Он нашёл в чемоданах много разной одежды – какую только можно себе пожелать, – но денег не было. Наконец он натолкнулся на тяжёлую кожаную сумку: в ней было много золотых монет.

– Теперь у меня есть всё, о чём я мечтал, – пробормотал он себе под нос, уселся в коляске поудобнее и покатил дальше.

Два года странствовал Петер по свету, ел, пил и спал. Время от времени он вспоминал годы, когда был бедным и ему приходилось работать.

В те далёкие дни он чувствовал себя счастливее. Ему даже бывало весело! Любой красивый вид, или музыка, или танцы доставляли ему наслаждение. Самая простая еда, которую мать приносила ему в лес, к костру, радовала его. Раньше он хохотал над каждой пустяковой шуткой. А теперь, когда смеялись другие, он только вежливо растягивал в улыбке свой рот, но сердце – его сердце – смеяться не умело! И ещё он чувствовал, что был в высшей степени спокоен и вместе с тем недоволен. Это чувство не было тоской по родине.

Это была какая-то пустота. И это ощущение в конце концов погнало его назад – на родину.



Когда он миновал город Страсбург и увидел вдали тёмный шварцвальдский лес, а потом знакомые рослые фигуры своих земляков и услышал родную речь – сильные, глубокие, благородные звуки, – он схватился за сердце, потому что кровь побежала быстрее, и он подумал, что вот сейчас обрадуется и заплачет, но – увы! – как мог он забыть, что его сердце из камня! А камни мертвы – они не смеются и не плачут!

Его первый визит был Голландцу-Михелю, который принял его с прежней любезностью.

– Михель! – сказал ему Петер. – Постранствовал я всласть и всё видел. Вообще-то эта каменная штука, которую я ношу в груди, кое от чего меня защищает. Я никогда не грущу. Но я и не радуюсь! У меня такое чувство, будто я живу только наполовину. Не могли бы вы сделать этот камень более поворотливым. Немного оживить его, что ли… или лучше верните-ка мне моё старое сердце! За двадцать пять лет я к нему очень привык! Если оно и делало иногда глупости, зато было добрым, весёлым сердцем…

Лесной дух злобно рассмеялся:

– Нет, Петер! Здесь, на земле, ты его больше не получишь! Но я дам тебе совет: дело в том, что ты неправильно жил. Поселись-ка ты где-нибудь в лесу, построй дом, женись! Умножай своё богатство! Ты скучал от безделья! А обвиняешь во всём своё сердце!



Петер признал, что Михель прав: он действительно бездельничал. Он решил теперь наверстать упущенное. Михель подарил ему ещё сто тысяч гульденов, и они расстались по-дружески.
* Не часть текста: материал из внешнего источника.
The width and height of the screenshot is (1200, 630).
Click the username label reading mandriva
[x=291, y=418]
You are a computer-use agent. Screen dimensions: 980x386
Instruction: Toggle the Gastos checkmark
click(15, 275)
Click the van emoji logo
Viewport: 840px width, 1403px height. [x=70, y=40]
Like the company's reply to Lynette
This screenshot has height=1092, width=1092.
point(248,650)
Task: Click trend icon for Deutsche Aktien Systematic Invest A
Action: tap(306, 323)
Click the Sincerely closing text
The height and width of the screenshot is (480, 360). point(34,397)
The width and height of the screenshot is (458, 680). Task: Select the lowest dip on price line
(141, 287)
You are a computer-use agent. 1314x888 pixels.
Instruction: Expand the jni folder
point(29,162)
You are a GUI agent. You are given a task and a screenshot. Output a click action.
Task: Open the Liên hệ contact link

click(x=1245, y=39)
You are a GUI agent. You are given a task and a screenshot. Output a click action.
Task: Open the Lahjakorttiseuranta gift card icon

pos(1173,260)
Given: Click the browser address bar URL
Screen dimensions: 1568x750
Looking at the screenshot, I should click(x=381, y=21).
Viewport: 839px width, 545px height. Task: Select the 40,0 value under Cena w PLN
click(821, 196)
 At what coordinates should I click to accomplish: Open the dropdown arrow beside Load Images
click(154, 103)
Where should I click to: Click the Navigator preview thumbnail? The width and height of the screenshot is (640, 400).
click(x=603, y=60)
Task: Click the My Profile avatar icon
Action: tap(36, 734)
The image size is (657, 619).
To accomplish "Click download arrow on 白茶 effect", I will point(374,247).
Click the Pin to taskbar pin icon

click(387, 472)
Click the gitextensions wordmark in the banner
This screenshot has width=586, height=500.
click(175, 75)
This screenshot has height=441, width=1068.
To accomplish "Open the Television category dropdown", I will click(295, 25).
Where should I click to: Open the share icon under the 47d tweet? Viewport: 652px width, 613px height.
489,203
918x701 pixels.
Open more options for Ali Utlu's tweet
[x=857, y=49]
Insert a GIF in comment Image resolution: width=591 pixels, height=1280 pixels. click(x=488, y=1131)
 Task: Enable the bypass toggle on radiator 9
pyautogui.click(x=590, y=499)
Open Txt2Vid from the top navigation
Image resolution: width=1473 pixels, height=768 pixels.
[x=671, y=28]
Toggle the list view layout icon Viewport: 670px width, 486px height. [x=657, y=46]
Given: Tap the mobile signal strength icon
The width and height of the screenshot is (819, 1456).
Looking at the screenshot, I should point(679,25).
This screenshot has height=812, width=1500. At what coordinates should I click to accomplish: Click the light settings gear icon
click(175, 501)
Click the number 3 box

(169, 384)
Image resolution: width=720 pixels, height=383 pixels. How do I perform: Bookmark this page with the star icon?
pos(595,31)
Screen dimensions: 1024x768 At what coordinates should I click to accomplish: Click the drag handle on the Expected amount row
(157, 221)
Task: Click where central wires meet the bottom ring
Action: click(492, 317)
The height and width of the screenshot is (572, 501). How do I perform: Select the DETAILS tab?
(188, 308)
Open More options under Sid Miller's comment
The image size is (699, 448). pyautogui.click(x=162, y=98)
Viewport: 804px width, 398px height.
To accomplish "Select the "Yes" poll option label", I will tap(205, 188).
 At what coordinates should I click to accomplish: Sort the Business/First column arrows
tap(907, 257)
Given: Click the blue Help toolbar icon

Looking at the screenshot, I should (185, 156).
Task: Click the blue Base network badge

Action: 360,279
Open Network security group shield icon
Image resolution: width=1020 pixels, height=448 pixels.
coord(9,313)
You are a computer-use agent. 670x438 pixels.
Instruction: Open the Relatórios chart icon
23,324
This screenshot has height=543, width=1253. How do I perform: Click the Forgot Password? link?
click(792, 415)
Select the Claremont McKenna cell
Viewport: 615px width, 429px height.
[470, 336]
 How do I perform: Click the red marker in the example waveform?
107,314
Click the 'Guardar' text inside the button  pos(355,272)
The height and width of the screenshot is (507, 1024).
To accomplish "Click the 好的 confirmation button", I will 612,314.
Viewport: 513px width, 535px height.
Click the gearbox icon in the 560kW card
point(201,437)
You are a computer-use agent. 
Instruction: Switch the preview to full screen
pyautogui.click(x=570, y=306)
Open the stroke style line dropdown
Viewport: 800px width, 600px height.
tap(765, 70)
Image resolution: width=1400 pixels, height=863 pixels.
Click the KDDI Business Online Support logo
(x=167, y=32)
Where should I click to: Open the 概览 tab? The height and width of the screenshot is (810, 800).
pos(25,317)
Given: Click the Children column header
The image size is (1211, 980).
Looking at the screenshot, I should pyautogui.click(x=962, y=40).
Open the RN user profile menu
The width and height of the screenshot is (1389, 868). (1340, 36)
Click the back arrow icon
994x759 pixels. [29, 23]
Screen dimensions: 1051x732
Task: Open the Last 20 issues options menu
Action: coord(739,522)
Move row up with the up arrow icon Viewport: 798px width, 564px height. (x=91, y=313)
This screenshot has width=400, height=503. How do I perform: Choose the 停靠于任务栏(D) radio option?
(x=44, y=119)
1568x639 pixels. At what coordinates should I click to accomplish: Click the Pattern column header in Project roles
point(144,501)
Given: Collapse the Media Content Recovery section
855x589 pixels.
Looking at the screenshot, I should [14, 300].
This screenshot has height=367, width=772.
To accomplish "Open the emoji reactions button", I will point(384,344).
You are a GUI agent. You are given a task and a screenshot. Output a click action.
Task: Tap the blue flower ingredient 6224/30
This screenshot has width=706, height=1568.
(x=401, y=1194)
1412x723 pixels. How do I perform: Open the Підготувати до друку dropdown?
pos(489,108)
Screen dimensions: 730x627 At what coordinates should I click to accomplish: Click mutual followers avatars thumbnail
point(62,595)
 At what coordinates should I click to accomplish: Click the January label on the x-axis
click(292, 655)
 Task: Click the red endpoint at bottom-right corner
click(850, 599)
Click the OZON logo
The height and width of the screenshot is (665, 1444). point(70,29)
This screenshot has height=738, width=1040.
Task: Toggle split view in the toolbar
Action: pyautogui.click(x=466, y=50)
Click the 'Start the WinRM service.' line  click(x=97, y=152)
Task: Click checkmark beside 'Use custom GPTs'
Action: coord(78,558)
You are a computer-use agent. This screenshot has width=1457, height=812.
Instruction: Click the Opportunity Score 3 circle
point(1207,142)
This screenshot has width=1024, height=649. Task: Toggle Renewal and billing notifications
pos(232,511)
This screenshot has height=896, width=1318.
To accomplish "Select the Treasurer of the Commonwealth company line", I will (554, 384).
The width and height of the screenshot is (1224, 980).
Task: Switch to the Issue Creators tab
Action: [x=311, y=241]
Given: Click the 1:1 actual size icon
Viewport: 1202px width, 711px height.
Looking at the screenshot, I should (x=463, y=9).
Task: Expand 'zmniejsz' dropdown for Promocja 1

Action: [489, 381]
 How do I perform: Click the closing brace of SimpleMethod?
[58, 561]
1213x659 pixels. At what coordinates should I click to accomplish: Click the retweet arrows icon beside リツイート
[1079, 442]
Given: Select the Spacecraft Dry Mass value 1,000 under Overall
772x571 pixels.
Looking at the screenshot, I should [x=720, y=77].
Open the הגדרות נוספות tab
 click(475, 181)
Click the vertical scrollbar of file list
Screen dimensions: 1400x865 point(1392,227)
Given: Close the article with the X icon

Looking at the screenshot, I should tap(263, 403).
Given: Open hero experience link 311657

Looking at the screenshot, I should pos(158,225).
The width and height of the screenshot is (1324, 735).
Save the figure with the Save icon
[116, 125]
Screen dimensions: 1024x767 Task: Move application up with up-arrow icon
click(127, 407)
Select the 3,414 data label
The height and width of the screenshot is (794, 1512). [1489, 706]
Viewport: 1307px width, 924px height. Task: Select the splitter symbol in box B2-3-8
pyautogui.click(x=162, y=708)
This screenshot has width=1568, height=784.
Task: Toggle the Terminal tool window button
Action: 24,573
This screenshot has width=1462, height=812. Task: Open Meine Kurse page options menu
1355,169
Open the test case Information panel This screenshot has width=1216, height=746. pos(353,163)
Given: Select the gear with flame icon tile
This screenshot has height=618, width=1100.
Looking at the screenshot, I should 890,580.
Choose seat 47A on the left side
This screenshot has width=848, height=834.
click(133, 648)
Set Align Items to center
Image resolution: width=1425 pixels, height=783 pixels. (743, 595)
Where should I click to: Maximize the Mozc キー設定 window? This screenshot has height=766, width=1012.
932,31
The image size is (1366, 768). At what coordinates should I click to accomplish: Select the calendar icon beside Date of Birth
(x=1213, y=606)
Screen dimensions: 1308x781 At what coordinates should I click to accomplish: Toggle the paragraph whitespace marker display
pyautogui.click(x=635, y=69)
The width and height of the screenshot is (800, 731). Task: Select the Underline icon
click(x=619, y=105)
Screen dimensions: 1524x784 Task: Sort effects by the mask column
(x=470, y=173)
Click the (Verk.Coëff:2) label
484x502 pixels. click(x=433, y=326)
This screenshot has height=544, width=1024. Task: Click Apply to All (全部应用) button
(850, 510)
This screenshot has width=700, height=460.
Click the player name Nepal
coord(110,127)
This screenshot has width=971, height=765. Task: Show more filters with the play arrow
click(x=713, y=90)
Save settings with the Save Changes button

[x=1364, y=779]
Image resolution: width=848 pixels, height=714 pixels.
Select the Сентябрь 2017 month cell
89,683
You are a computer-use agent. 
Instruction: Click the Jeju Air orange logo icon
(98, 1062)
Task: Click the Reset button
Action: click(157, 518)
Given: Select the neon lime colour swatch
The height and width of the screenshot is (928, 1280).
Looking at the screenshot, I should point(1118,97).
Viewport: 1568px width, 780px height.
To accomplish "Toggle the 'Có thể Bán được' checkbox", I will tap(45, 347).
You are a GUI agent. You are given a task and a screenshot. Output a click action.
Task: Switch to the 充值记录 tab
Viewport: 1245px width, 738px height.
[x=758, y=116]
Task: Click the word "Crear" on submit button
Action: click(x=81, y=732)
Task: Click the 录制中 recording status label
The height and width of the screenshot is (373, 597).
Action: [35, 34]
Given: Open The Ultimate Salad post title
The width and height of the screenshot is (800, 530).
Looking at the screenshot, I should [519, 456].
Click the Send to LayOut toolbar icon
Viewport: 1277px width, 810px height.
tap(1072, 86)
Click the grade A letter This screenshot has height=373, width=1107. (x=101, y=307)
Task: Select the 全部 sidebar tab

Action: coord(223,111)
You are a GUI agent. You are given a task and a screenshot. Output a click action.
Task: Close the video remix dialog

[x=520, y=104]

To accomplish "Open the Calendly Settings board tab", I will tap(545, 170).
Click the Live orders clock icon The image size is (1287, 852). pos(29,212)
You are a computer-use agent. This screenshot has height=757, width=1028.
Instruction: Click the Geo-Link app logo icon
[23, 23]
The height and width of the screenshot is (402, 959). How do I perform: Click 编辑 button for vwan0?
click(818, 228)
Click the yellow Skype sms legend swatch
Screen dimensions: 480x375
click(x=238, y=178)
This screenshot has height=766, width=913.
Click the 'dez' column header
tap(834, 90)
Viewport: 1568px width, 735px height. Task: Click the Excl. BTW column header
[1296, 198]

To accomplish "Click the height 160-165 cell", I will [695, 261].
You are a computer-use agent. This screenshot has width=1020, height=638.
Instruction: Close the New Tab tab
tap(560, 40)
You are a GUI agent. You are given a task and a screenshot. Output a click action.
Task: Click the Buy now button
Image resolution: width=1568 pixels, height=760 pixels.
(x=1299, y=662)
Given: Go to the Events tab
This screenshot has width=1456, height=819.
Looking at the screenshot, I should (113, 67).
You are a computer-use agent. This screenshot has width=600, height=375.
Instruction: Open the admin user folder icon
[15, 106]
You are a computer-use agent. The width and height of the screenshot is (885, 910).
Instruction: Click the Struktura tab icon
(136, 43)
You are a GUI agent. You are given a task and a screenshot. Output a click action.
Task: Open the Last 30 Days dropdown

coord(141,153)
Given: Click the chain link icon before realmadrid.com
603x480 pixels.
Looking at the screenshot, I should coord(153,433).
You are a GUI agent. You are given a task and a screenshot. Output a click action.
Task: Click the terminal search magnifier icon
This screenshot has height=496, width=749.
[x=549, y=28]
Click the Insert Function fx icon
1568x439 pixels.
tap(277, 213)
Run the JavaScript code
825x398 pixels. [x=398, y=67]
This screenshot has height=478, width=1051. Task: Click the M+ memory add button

Вскоре разнёсся слух, что Петер-угольщик, или Петер-Игрок, опять здесь, в Шварцвальде. Что он ещё богаче, чем прежде.

На этот раз Петер занялся торговлей лесом, но всего лишь для отвода глаз. На самом деле он торговал хлебом и давал деньги взаймы – давал их в рост. Он стал ростовщиком. Постепенно половина Шварцвальда залезла к нему в долги. И ещё он продавал хлеб бедным людям, которые не могли заплатить за него сразу, – продавал в долг, втридорога. С начальником округа Петер был теперь в тесной дружбе. И если кто-нибудь не отдавал Петеру вовремя деньги, начальник с помощником тотчас выезжали на место и описывали дом и двор должника. Они продавали всё с молотка и выгоняли на улицу отца, мать и детей.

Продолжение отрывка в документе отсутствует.